Coetzee a publié des textes critiques sur des écrivains qu'il admire ou dont il reconnaît l'influence parmi lesquels Robert Musil, Paul Celan, Joseph Roth, W.G. Sebald, Günter Grass, Gabriel García Márquez, Nadine Gordimer, Philip Roth, V.S. Naipaul, Italo Svevo, Sándor Márai, Bruno Schulz ou encore Hugo Claus[21]. Grâce à eux, il revendique la précellence du style et le besoin impératif de raconter des histoires[21]. Selon lui, toutes les possibilités narratives offertes à la fiction littéraire font de celle-ci le seul « attachement à la texture du réel »[21].

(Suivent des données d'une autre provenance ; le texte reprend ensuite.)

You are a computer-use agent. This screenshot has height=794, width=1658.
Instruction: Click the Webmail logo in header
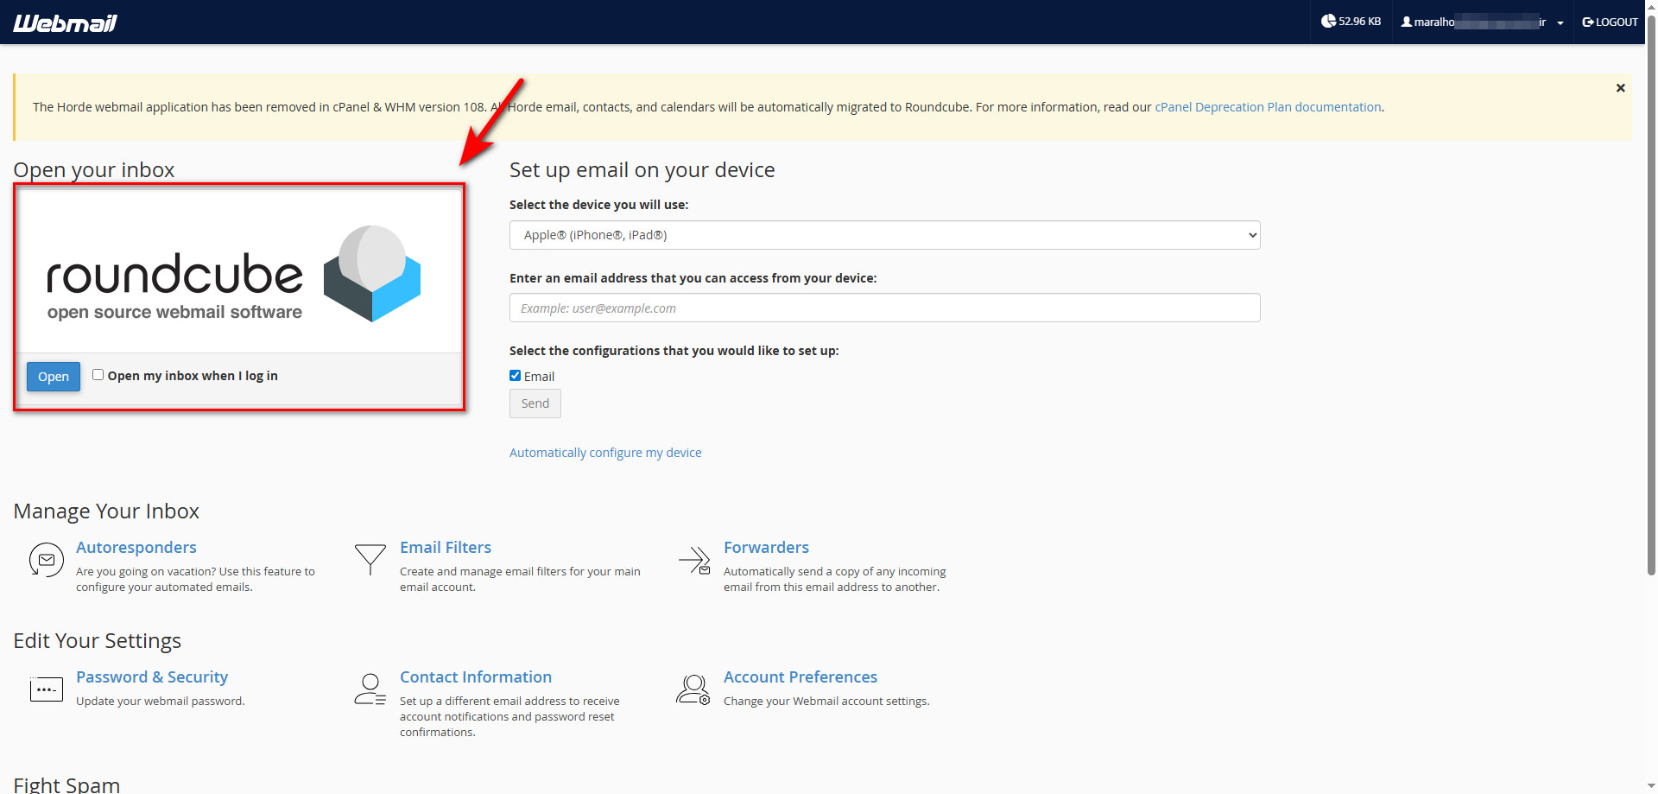tap(65, 22)
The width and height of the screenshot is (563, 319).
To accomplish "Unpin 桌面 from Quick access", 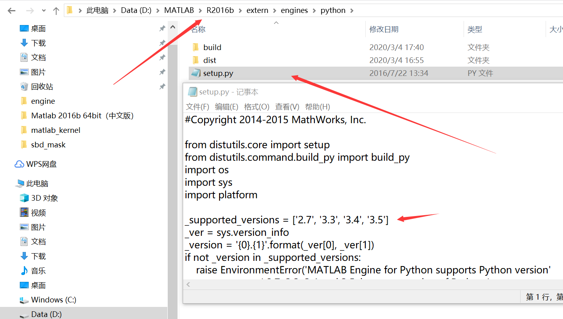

Le style romanesque de Coetzee est d'une grande habileté. « Il n'applique jamais la même recette à deux ouvrages, ce qui contribue à la grande variété de son œuvre. »[7], selon le jury du prix Nobel. L'auteur innove en effet beaucoup dans la forme et la structure de ses récits[16]. Il est reconnu par la critique comme un orfèvre de la langue qu'il souhaite précise et rythmée, dépouillée de sentimentalité mais non d'émotion[16]. Il réfléchit avec une grande pertinence et une minutie mathématique le vocabulaire, le rythme de la phrase et le poids des mots[16]. Sa prose âpre, économe et parfois glaçante, s'apparente à un cheminement viscéral et multiplie les niveaux de lecture[5]. Elle fait appel à l'ironie, l'humour noir et l'ambiguïté du sens[16]. L'auteur enrichit les codes de la fiction moderne et du langage littéraire avec l'approche du sémioticien, du linguiste et de l'informaticien qu'il fut à ses débuts[16]. Coetzee trouve son inspiration dans la réalité politique et sociale de son temps et de son pays natal mais il se veut avant tout un écrivain expérimental et opposé à tout courant naturaliste ou illusionniste[18]. S'il y a, dans ses œuvres, une manière de figurer la réalité, elle est déformée par la part d'irrationnel, de bizarrerie et d'absurdité que le réel recèle[17]. Peu d'écrivains sud-africains ont réussi à trouver, sur son exemple, un équilibre entre appel de justice sociale et réflexion des techniques et des formes du roman contemporain[18]. Coetzee rappelle souvent qu'il est avant tout un « bâtisseur d'histoires » et refuse de passer pour une quelconque instance morale[5].
Végétarien, défenseur de la cause animale, Coetzee affiche des positions proches de l'antispécisme[22]. Dans le cadre de l'élection présidentielle de 2018 en Colombie, il exprime son soutien au candidat de gauche Gustavo Petro[23].